EXERCISE GOAL =
In the blog text, where and when did the writer first meet Mark?

TEXT SEGMENT =
+--
Tuesday, March 29, 2011

Life admin and bird poo

Yesterday was end of month life admin day. Ugh. All those boooring things the government says you need to have. Or else. Forms, VAT, PAYE, NSSF. Taxes basically. Bla. I want to get a T-shirt printed saying 'I'd rather be on Facebook'. End of month in town is never the best, 'specially when you have all these taxey type things to do. Aaaanyway, its not such a big deal. So halfway through my day I noticed a bird had shat on my arm. 

The parking attendant at TRA (Tanzania Revenue Authority) was looking very dour and grumpy. I tried to be extra nice to her. 'Pole na kazi. Pole na jua kali'. Sorry about your work (doesn't translate quite as well but a common saying) sorry about the sun. How are you, how is home?' She thawed ever so slightly. 
'What's that on your sleeve?' she asked 'Looks like a bird shat on you'
'Yes, they say its good luck'
She laughed 'Whoever told you that is a fool!'

Fair point.

Friday, March 25, 2011

A series of dreams


 

I’ve been having these dreams about my friend Mark.

 

A series of them, of differing themes, but always, just before I wake up I see him, he is alive and all is well. Laughing. And I wake up, so relieved.

 

Elated.

 

Just for a euphoric split second though.

 

Because then I realize it’s not true. Yes he is still dead. 

 

And I have this Dylan song playing in my head

 

‘I’ve been thinking

Of a series of dreams

Where nothing comes up to the top

Everything stays down where it’s wounded

And comes to a permanent stop’

 

And I switch on the car radio. And its playing.

 

I met Mark in the early 90’s. He was sitting at Wildlife Camp bar, chatting to the barman in chiNyanja. For some reason there are not many wazungu* in Zambia who speak a local language and this was like a special, secret bond between us.
+--
SUPPLIED DATA =
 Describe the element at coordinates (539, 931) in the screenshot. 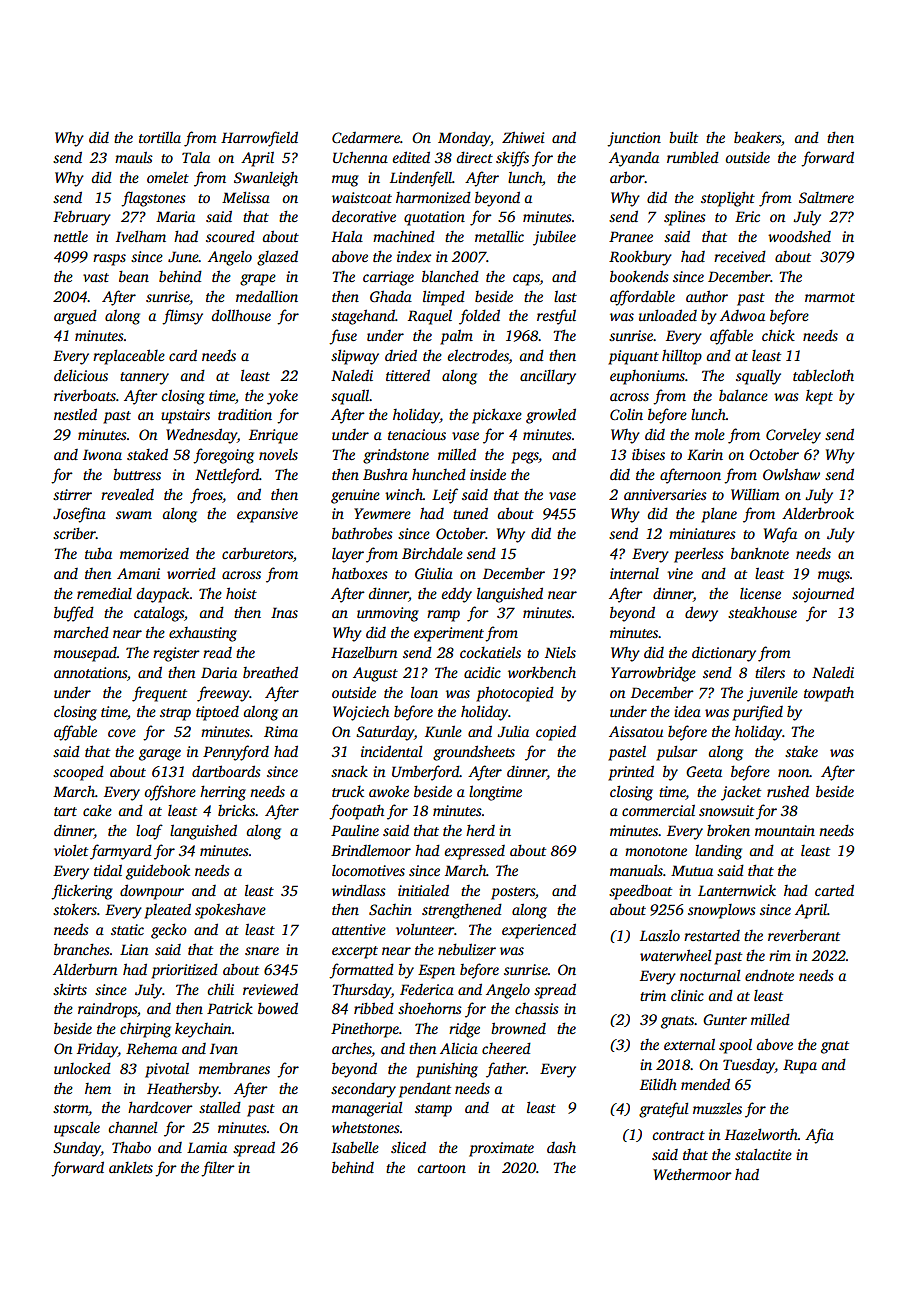

I see `experienced` at that location.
+--
CORRECT OUTPUT =
At the Wildlife Camp bar, in the early 90's.